From my perspective, the purpose of business should be to serve as a catalyst for societal progress by creating value not only for shareholders but also for all stakeholders involved. This entails fostering economic prosperity, social equity, and environmental sustainability simultaneously. I believe businesses have a moral obligation to operate transparently, ethically, and conscientiously, recognizing their role in addressing global challenges such as inequality, climate change, and resource depletion (Carroll, 1999). A purposive business model that integrates stakeholder interests promotes a sustainable economy, enhances social cohesion, and ensures long-term viability. This holistic approach aligns with the principles of the economics of mutuality and offers a more just and resilient pathway for future enterprise development.

Conclusion

In conclusion, while shareholder capitalism has historically underscored the primacy of shareholder wealth, emerging models like stakeholder capitalism and the economics of mutuality are better suited to addressing contemporary societal needs.

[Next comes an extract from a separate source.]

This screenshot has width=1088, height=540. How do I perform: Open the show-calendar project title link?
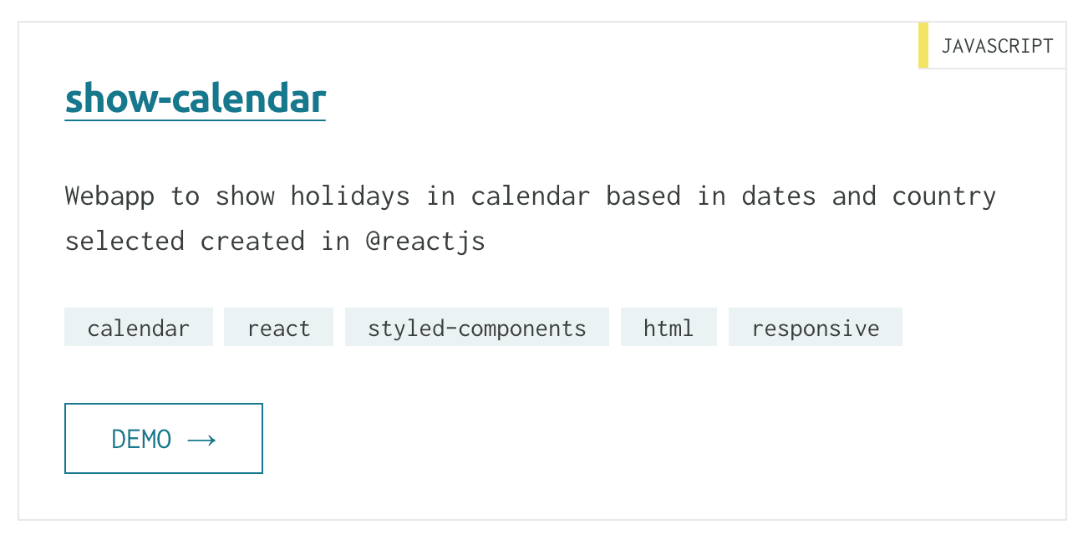196,99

The trend toward inclusive value creation indicates that businesses recognizing their broader social responsibility will be more sustainable and impactful in the long run. In my view, the future belongs to those enterprises that balance stakeholder interests, operate ethically, and contribute meaningfully to societal well-being, embodying a purpose-driven approach to commerce.

References

  • Carroll, A. B. (1999). Corporate Social Responsibility: Evolution of a Definitional Construct. Corporate Social Responsibility and Environmental Management, 6(4), 169-175.
  • Choi, J., & Wang, H. (2007). Stakeholder Governance and Social Responsibility: Evidence from the Apparel Industry. Journal of Business Ethics, 72(4), 363-376.

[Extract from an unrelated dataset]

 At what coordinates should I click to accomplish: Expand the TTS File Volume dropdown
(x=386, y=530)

  • Eccles, R. G., Ioannou, I., & Serafeim, G. (2014). The Impact of Corporate Sustainability on Organizational Processes and Performance. Management Science, 60(11), 2835-2857.

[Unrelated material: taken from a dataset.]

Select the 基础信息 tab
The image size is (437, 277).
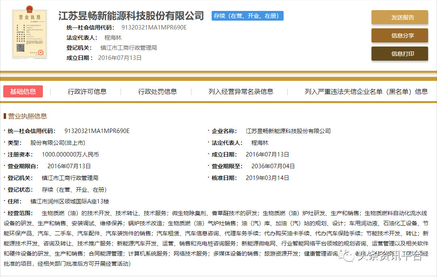pos(23,91)
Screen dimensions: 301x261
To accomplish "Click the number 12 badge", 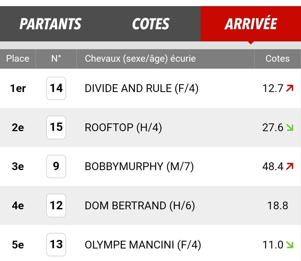I will pyautogui.click(x=56, y=205).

  • Friedman, M. (1970). The Social Responsibility of Business is to Increase its Profits. The New York Times Magazine.
  • Jensen, M. C. (2001). Value Maximization, Stakeholder Theory, and the Corporate Objective Function. Journal of Applied Corporate Finance, 14(3), 8-21.
  • Kotsantonis, S., & Serafeim, G. (2019). Four Things No One Will Tell You About ESG Data. Harvard Business Review.
  • Porter, M. E., & Kramer, M. R. (2011). Creating Shared Value. Harvard Business Review, 89(1/2), 62-77.
  • Stout, L. (2012). The Shareholder Value Myth: How Putting Shareholders First Harms Investors, Corporations, and the Public. Berrett-Koehler Publishers.
  • World Economic Forum. (2020). The Future of Corporate Governance: Towards an Inclusive Model. Geneva: WEF.